New Delhi: The phone numbers of over 40 Indian journalists appear on a leaked list of potential targets for surveillance, and forensic tests have confirmed that some of them were successfully snooped upon by an unidentified agency using Pegasus spyware, The Wire can confirm.
The leaked data includes the numbers of top journalists at big media houses like the Hindustan Times, including executive editor Shishir Gupta, India Today, Network18, The Hindu and Indian Express.
The Pegasus Project, a consortium of news organisations that analysed this list, has reason to believe that the data is indicative of potential targets identified in advance of surveillance attempts. The presence of a phone number in the data does alone not reveal whether a device was infected with Pegasus or subject to an attempted hack – technical examination of the phone’s data is needed for that.
Independent digital forensic analysis conducted on 10 Indian phones whose numbers were present in the data showed signs of either an attempted or successful Pegasus hack.
Of equal importance is how the results the forensic analysis threw up shows sequential correlations between the time and date a phone number is entered in the list and the beginning of surveillance. The gap usually ranges between a few minutes and a couple of hours. In some cases, including forensic tests conducted for two India numbers, the time between a number appearing on the list and the successful detection of a trace of Pegasus infection is just seconds.
Pegasus is sold by the Israeli company, NSO Group, which says it only offers its spyware to “vetted governments”. The company refuses to make its list of customers public but the presence of Pegasus infections in India, and the range of persons that may have been selected for targeting, strongly indicate that the agency operating the spyware on Indian numbers is an official Indian one.
Two founding editors of The Wire are on this list, as is its diplomatic editor and two of its regular contributors, including Rohini Singh.

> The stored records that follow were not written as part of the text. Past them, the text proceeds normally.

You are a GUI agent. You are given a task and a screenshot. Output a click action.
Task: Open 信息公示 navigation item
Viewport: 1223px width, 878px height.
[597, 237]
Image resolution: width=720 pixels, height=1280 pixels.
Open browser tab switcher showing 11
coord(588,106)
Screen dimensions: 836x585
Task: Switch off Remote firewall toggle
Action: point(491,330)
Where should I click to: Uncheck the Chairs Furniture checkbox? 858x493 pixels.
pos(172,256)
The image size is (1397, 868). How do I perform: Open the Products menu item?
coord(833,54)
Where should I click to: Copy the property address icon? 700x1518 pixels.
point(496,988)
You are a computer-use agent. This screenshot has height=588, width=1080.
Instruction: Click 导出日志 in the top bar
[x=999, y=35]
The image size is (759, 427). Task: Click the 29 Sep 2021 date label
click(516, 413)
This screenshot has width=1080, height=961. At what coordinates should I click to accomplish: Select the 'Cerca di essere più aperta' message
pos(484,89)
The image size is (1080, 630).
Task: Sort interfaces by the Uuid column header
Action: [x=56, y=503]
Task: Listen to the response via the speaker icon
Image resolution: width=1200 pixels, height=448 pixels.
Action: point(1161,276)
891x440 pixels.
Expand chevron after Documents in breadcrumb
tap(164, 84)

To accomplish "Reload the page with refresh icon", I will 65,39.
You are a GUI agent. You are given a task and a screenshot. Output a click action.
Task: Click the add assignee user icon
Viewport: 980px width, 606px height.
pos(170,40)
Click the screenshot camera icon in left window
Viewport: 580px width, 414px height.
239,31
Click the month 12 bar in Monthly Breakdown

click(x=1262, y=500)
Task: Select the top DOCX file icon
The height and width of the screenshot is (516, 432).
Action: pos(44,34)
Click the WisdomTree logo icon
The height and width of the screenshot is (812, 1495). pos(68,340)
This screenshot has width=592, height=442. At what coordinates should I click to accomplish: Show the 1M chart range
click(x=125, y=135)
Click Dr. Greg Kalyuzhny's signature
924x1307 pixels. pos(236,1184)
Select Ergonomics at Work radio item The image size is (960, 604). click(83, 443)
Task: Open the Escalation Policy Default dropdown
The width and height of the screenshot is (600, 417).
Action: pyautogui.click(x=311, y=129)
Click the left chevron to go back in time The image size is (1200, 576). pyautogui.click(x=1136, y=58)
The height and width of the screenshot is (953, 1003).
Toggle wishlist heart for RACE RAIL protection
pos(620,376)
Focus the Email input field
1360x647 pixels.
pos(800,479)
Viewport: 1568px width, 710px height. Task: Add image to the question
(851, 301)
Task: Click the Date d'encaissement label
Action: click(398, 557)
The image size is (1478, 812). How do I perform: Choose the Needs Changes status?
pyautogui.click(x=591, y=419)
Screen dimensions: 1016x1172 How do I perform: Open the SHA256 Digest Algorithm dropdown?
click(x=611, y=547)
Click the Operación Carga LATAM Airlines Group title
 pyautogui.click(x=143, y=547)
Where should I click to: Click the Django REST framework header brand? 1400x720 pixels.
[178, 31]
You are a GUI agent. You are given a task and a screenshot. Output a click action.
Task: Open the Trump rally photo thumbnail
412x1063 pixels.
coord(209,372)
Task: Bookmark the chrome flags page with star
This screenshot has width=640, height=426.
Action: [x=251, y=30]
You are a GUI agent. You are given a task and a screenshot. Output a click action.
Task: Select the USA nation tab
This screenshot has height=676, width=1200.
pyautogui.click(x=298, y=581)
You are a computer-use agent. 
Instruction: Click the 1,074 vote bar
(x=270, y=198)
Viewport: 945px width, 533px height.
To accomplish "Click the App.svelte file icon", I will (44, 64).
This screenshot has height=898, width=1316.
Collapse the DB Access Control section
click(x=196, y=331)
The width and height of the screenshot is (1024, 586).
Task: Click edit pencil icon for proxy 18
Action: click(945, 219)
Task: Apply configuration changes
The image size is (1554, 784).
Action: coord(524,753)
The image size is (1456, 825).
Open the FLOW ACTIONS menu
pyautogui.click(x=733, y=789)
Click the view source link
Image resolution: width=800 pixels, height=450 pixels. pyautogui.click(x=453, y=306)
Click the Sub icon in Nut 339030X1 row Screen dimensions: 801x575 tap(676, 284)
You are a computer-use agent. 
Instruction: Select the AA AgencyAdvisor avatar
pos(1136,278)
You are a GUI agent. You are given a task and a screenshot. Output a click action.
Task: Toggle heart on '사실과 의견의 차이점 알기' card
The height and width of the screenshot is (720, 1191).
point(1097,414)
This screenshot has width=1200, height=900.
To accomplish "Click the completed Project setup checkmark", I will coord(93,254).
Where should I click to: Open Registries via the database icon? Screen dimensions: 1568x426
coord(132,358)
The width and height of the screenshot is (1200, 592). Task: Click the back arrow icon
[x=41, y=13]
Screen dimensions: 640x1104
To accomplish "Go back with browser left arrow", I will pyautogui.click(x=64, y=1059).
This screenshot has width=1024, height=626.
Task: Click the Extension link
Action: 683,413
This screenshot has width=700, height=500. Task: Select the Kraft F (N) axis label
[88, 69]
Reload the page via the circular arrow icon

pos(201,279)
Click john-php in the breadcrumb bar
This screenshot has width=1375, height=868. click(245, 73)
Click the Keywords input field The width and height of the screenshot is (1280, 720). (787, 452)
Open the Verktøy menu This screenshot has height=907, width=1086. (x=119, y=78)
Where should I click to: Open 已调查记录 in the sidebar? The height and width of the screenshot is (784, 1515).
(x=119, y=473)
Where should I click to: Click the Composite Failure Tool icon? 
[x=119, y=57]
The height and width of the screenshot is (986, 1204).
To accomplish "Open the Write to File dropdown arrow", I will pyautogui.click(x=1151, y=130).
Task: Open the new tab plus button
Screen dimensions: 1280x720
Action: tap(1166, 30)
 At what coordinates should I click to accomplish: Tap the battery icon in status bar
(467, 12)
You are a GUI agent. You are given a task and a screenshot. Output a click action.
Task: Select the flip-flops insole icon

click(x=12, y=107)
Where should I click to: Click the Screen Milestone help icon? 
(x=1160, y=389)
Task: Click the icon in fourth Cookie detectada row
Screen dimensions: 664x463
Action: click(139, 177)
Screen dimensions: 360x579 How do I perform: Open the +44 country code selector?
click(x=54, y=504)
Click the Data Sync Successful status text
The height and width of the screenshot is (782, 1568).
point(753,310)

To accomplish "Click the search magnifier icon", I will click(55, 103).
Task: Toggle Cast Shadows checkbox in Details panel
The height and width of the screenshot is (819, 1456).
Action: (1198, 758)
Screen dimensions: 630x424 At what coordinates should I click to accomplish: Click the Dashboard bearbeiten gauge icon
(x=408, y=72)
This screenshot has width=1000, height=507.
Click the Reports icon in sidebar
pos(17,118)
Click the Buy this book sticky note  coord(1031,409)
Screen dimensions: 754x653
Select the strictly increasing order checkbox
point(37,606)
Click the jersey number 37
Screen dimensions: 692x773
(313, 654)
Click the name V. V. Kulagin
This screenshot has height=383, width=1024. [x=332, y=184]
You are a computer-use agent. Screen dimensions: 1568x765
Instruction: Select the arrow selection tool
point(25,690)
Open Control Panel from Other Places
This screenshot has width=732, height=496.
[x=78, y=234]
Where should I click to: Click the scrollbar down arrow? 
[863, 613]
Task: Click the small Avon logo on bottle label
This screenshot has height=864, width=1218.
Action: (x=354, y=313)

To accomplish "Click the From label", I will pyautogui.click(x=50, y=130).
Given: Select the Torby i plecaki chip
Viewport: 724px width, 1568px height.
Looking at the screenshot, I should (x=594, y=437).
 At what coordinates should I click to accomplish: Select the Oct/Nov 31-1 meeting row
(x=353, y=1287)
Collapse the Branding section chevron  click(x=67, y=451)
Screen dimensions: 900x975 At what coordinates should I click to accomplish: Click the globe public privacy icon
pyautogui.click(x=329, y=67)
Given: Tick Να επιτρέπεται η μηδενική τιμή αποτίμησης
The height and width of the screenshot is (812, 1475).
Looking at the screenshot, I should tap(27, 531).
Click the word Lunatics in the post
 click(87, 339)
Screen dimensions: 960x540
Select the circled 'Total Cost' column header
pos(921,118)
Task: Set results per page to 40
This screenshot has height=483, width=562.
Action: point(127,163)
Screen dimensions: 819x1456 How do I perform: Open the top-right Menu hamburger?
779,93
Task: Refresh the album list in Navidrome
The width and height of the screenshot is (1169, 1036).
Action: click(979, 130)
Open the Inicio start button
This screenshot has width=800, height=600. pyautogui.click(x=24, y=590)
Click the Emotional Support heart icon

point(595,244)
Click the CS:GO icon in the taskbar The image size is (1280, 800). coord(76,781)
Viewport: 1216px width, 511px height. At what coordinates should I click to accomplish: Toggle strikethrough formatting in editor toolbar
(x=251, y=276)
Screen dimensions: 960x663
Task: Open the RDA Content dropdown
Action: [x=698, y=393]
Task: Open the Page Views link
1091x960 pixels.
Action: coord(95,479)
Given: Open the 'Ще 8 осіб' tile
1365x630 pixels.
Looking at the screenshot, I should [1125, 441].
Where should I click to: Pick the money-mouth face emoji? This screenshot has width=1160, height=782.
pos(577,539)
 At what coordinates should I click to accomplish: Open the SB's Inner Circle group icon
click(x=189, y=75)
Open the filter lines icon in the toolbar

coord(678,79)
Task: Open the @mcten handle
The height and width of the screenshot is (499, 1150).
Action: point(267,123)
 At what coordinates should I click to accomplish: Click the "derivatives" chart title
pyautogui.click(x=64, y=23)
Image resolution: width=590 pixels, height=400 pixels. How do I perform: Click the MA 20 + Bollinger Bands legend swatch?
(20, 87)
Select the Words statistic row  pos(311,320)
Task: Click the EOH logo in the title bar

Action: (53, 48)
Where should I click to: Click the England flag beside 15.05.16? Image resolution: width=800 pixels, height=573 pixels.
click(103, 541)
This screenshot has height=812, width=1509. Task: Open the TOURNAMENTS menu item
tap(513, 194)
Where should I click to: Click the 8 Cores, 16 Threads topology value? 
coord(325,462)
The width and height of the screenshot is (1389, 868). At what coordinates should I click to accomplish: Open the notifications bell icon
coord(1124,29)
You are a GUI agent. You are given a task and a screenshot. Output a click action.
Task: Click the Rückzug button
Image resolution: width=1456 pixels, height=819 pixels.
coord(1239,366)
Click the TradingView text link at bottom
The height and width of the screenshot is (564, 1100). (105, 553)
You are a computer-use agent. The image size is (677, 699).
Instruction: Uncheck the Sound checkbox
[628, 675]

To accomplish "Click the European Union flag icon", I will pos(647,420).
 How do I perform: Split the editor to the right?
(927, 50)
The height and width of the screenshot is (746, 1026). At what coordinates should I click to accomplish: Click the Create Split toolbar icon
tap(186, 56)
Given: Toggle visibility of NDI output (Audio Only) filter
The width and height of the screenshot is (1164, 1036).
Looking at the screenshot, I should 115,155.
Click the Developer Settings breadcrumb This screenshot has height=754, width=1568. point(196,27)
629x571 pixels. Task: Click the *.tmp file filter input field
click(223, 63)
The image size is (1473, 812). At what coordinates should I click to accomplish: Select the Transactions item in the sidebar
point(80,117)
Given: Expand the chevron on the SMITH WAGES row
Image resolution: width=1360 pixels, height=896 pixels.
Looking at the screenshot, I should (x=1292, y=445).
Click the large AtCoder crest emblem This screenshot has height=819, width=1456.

Singh’s number appears after she filed back-to-back reports on the business affairs of home minister Amit Shah’s son, Jay Shah, and Nikhil Merchant, a businessman who is close to Prime Minister Narendra Modi, and while she was investigating the dealings of a prominent minister, Piyush Goyal, with businessman Ajay Piramal.
The number of former Indian Express journalist Sushant Singh appears on the list in mid-2018, at a time when he was working on an investigation into the controversial Rafale aircraft deal with France, besides other stories. Digital forensics conducted on Singh’s current phone showed signs of Pegasus infection earlier this year.
Leaked data, NSO disputes purpose
The France-based media non-profit, Forbidden Stories, and Amnesty International first had access to this leaked list which they shared with The Wire and 15 other news organisations worldwide as part of a lengthy collaborative investigation called the Pegasus Project.
Working together, these news organisations – which include The Guardian, The Washington Post, Le Monde and Suddeutsche Zeitung – were able to independently identify the owners of over 1,571 numbers across at least 10 countries, and forensically examine a small cross-section of phones associated with these numbers to test for the presence of Pegasus.
NSO disputes the claim that the leaked list is linked in any way to the functioning of its spyware. In a letter to The Wire and Pegasus Project partners, the company initially said it had “good reason to believe” that the leaked data was “not a list of numbers targeted by governments using Pegasus”, but instead, may be part of “a larger list of numbers that might have been used by NSO Group customers for other purposes”.
However, the forensic testing of targeted phones has confirmed the use of Pegasus spyware against some of the Indian numbers on this list and has also established that this highly intrusive form of surveillance – technically illegal under Indian law as it involves hacking – is still being used to spy on journalists and others.
Pegasus and India
Founded in 2010, the NSO Group is best known for having created Pegasus, which allows those operating it to remotely hack into smartphones and gain access to their contents and functions, including the microphone and camera. The company has always insisted Pegasus is not sold to private entities or even to any and every government. In fact, in its letter to The Wire and its media partners, NSO reiterated that it sells its spyware only to “vetted governments”.
NSO will not confirm whether the Indian government is a customer but the presence of Pegasus infections in the phones of journalists and others in India and the nature of the targets selected for a potential hack suggests that one or more official agencies here are actively using the spyware. This inference must be drawn because Pegasus can only be used by a client of NSO and NSO has only “vetted governments” as clients.
While the Narendra Modi government has not so far issued a categorical denial that Pegasus is officially being used, it has been dismissive of allegations that Pegasus might have been used to conduct illegal surveillance of targets in India.
The Ministry of Electronics and Information Technology reiterated this stand in a response to a questionnaire about individual targets sent by Pegasus Project partners.
Independent forensic analysis conducted by Amnesty International’s Security Lab on a small worldwide cross-section of the smartphones of the people on the leaked list threw up traces of Pegasus spyware infection in over half the cases. Among the 13 iPhones examined in India, nine showed evidence of being targeted, of which seven were successfully infected with Pegasus. Among nine Androids tested, one showed evidence of targeting while 8 were inconclusive, mainly because Android logs do not provide the kind of detail Amnesty’s team needs to confirm the presence of Pegasus.
Specific digital forensics conducted by AI ‘s Security Lab found traces of Pegasus spyware on the mobile phones of six Indian journalists who agreed to have their phones examined after discovering their number was in the leaked data.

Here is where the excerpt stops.